■ What the task requires: Search the material below for the string "computer". Return every line that holds it.

■ Given entries:
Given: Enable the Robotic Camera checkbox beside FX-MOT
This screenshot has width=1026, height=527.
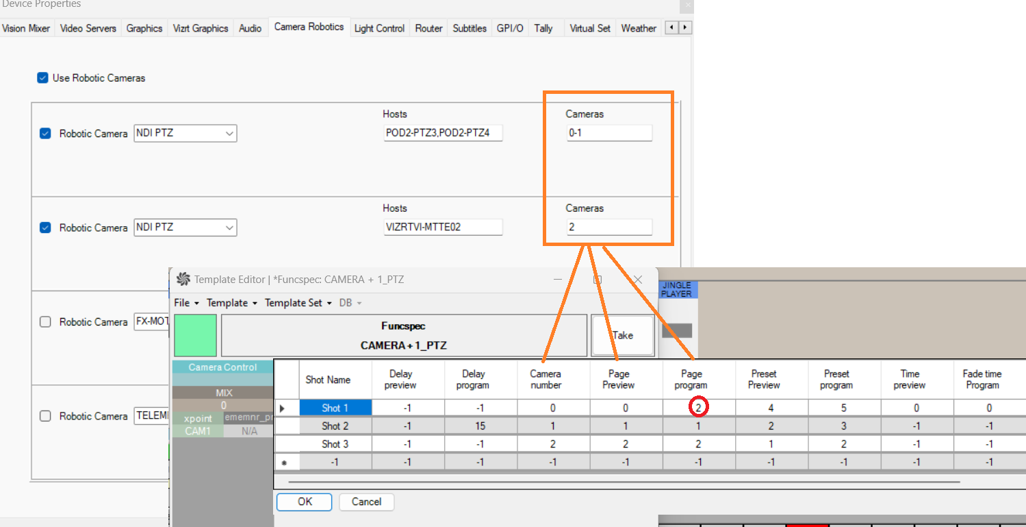Looking at the screenshot, I should point(45,322).
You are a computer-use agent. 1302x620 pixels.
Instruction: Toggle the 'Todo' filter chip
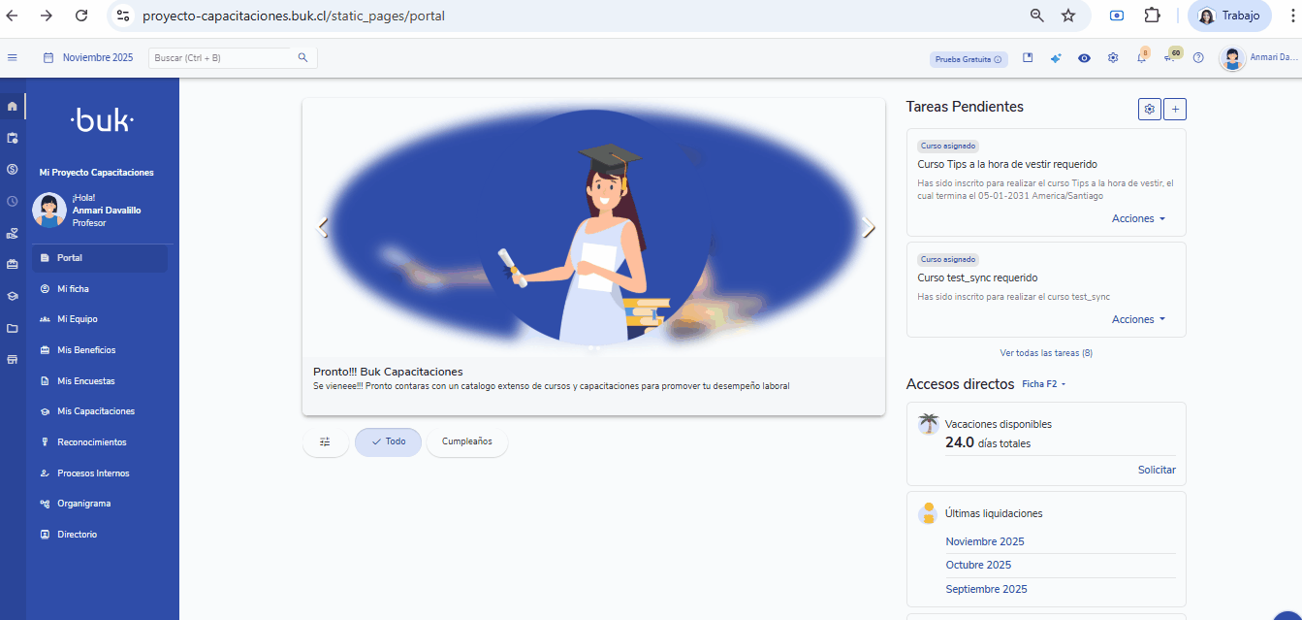(x=388, y=441)
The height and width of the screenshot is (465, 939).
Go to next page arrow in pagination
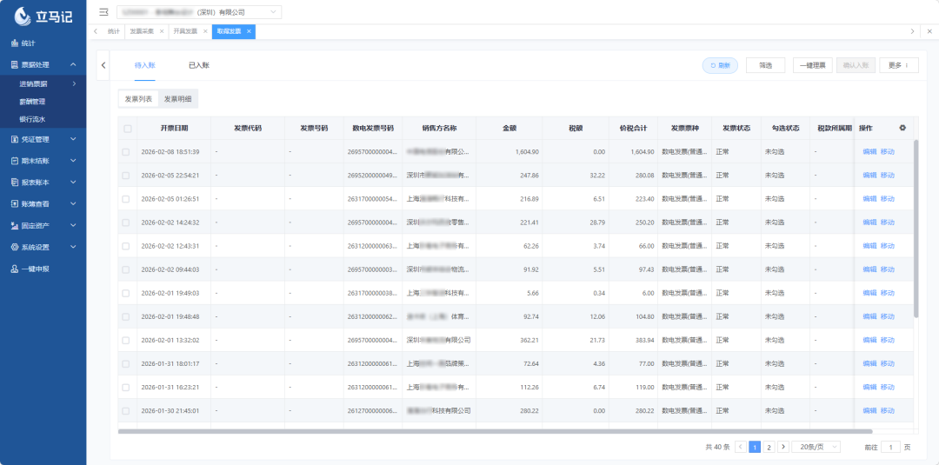tap(783, 447)
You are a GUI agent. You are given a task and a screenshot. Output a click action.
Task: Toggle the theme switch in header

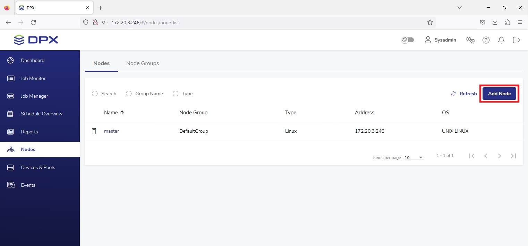click(408, 40)

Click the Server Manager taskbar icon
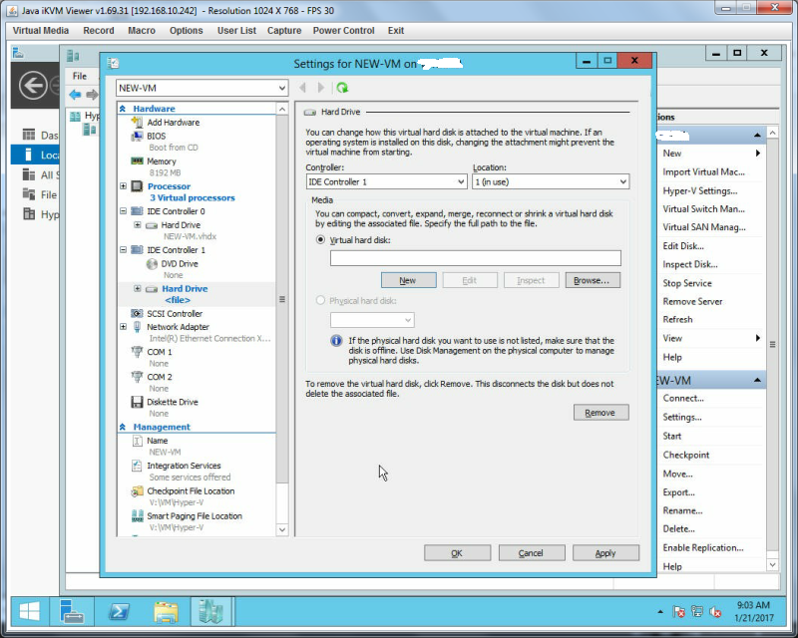pos(72,611)
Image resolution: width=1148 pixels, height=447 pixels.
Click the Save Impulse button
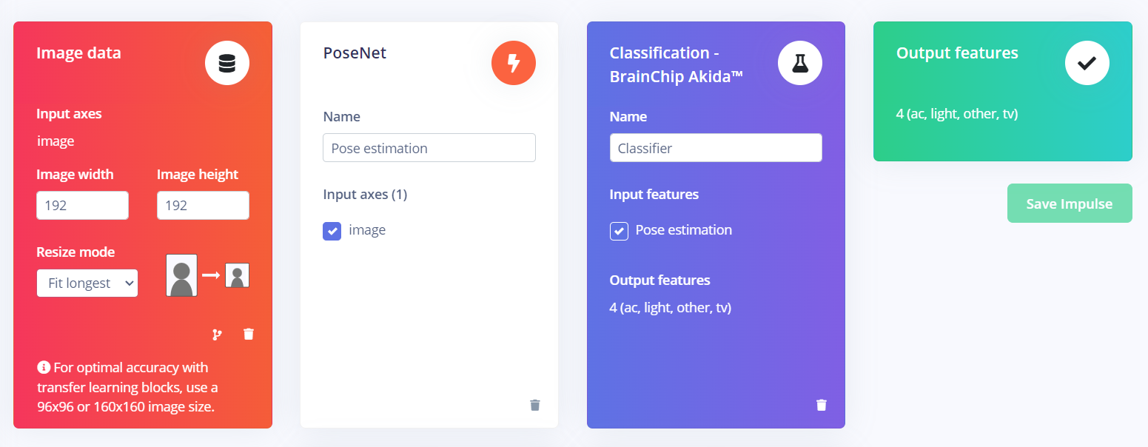[1070, 204]
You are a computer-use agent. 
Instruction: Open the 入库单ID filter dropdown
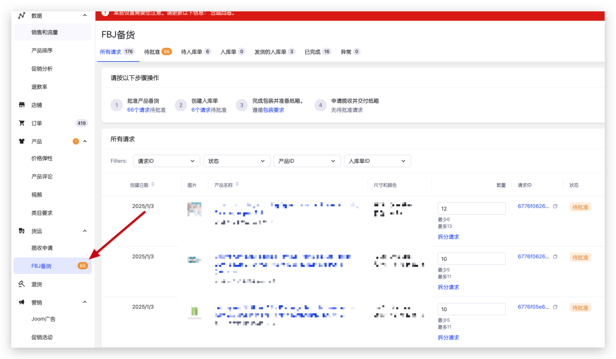click(x=377, y=160)
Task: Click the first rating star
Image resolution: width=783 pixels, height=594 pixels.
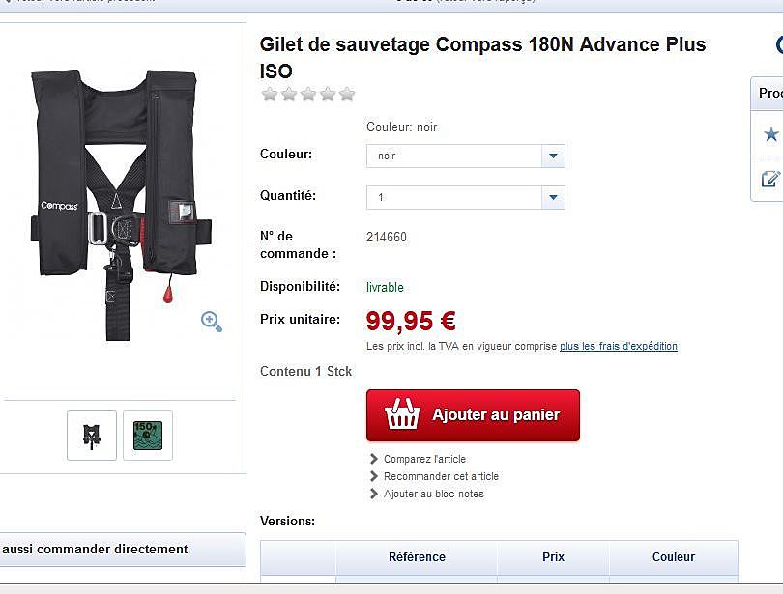Action: pyautogui.click(x=270, y=94)
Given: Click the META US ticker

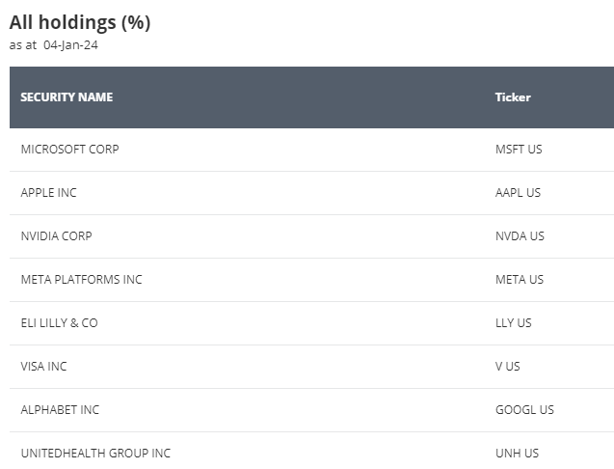Looking at the screenshot, I should tap(520, 280).
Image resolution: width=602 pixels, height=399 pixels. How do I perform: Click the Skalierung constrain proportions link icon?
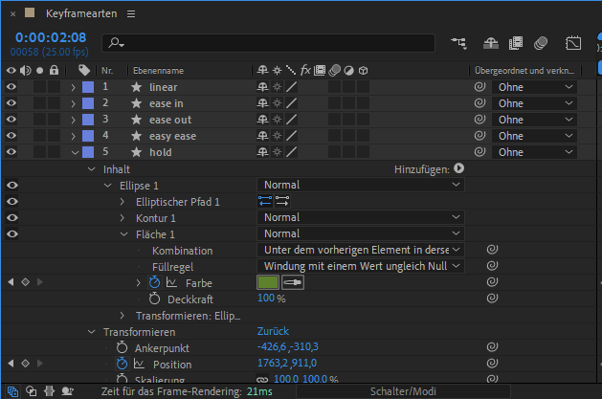coord(262,381)
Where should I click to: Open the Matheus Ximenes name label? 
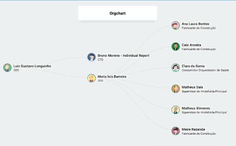click(196, 108)
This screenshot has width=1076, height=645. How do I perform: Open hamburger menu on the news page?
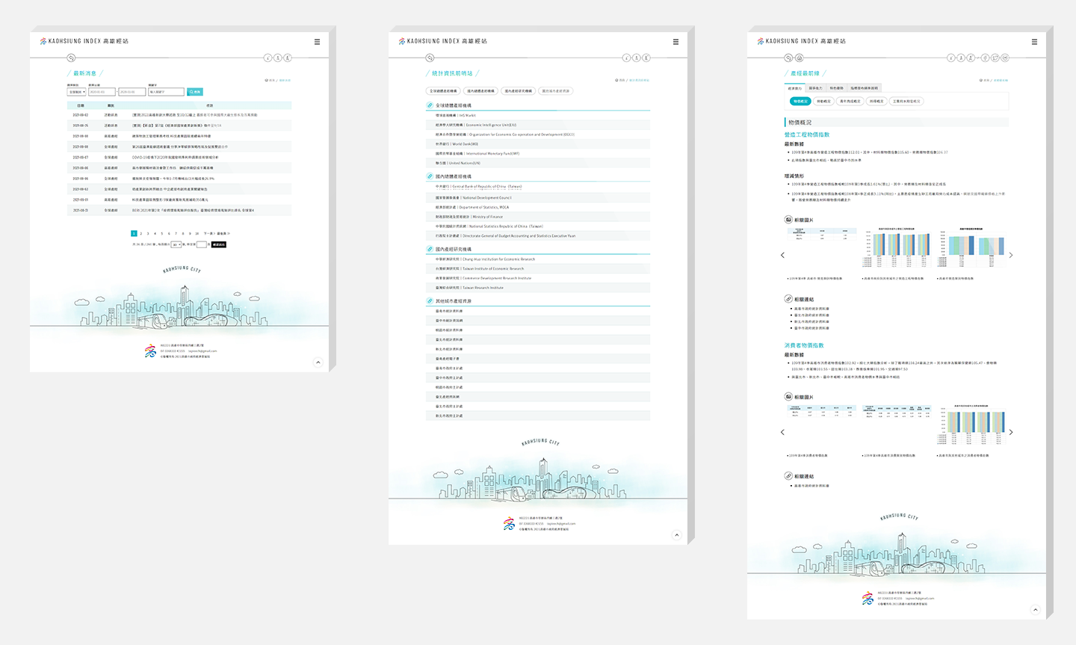tap(317, 42)
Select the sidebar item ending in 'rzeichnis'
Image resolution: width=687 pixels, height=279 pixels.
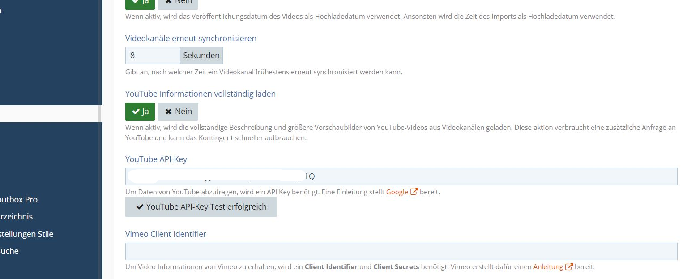tap(17, 217)
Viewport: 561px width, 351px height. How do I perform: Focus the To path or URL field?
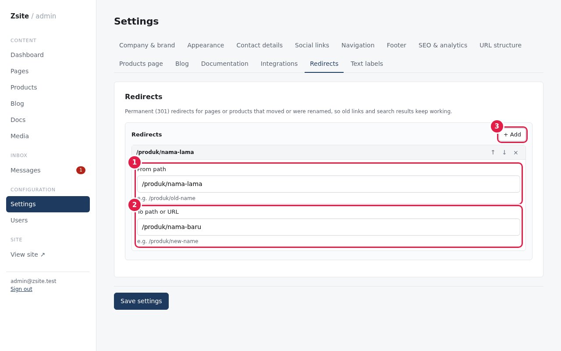coord(329,227)
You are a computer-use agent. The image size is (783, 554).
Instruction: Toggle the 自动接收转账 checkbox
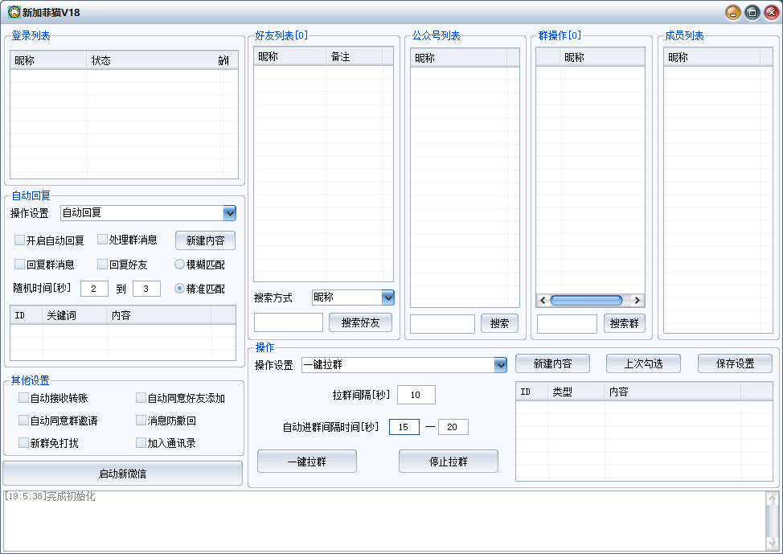click(x=23, y=398)
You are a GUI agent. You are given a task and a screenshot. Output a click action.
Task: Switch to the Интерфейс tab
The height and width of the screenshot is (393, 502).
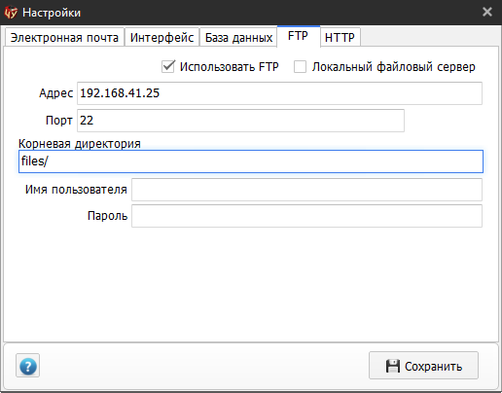[161, 38]
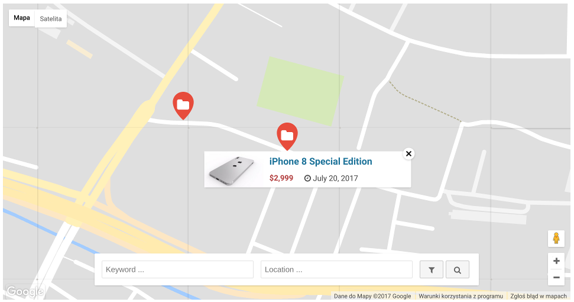Click the red marker above iPhone popup
Image resolution: width=574 pixels, height=302 pixels.
pyautogui.click(x=287, y=136)
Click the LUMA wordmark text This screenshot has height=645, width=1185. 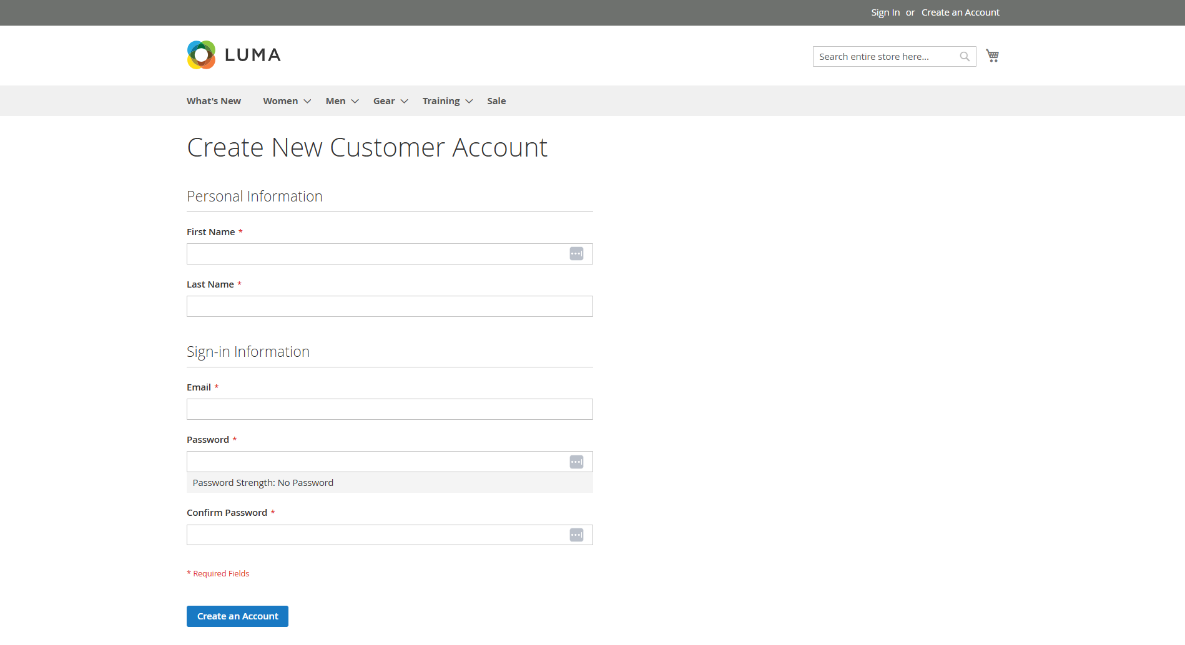click(x=252, y=55)
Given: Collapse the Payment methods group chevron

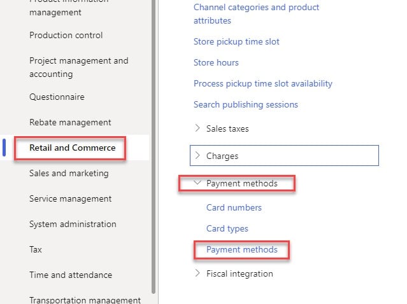Looking at the screenshot, I should coord(197,184).
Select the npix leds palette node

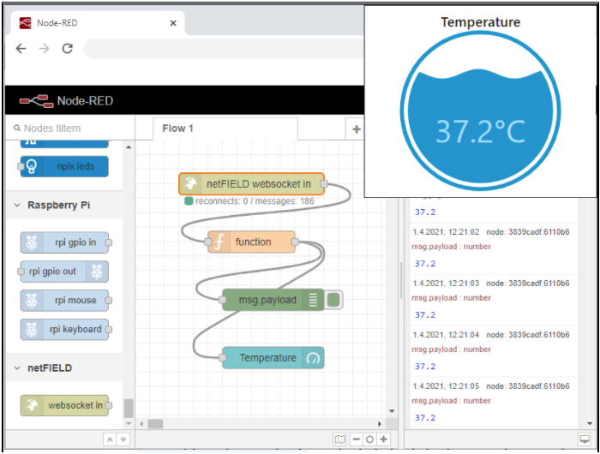pyautogui.click(x=64, y=166)
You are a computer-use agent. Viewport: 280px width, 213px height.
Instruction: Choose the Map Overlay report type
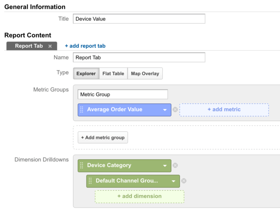[145, 73]
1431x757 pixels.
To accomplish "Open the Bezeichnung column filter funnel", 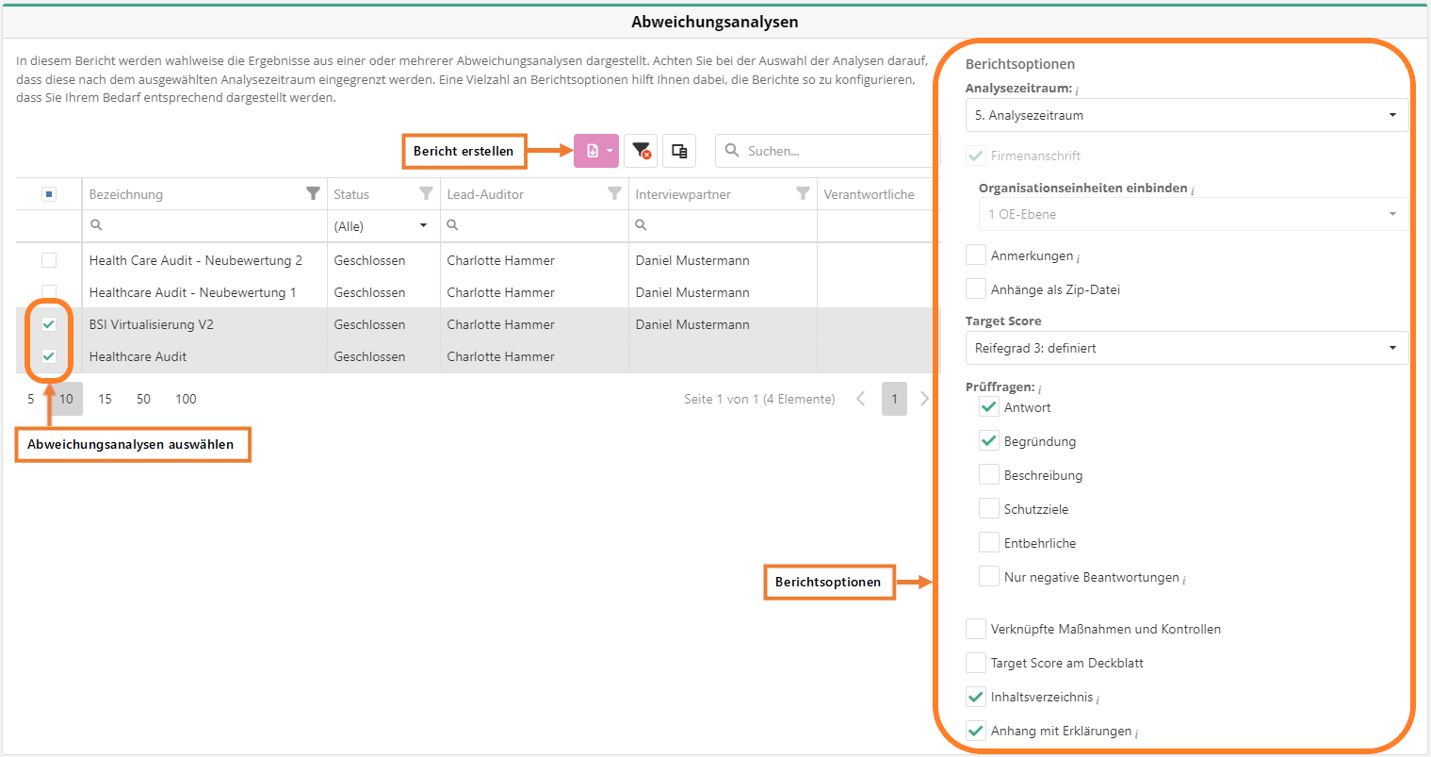I will click(313, 193).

■ Written answer:
You are a computer-use agent. 1302x620 pixels.
You are a computer-use agent. 
You are a computer-use agent. The image size is (783, 554).
You are a computer-use agent. Viewport: 280px width, 213px height.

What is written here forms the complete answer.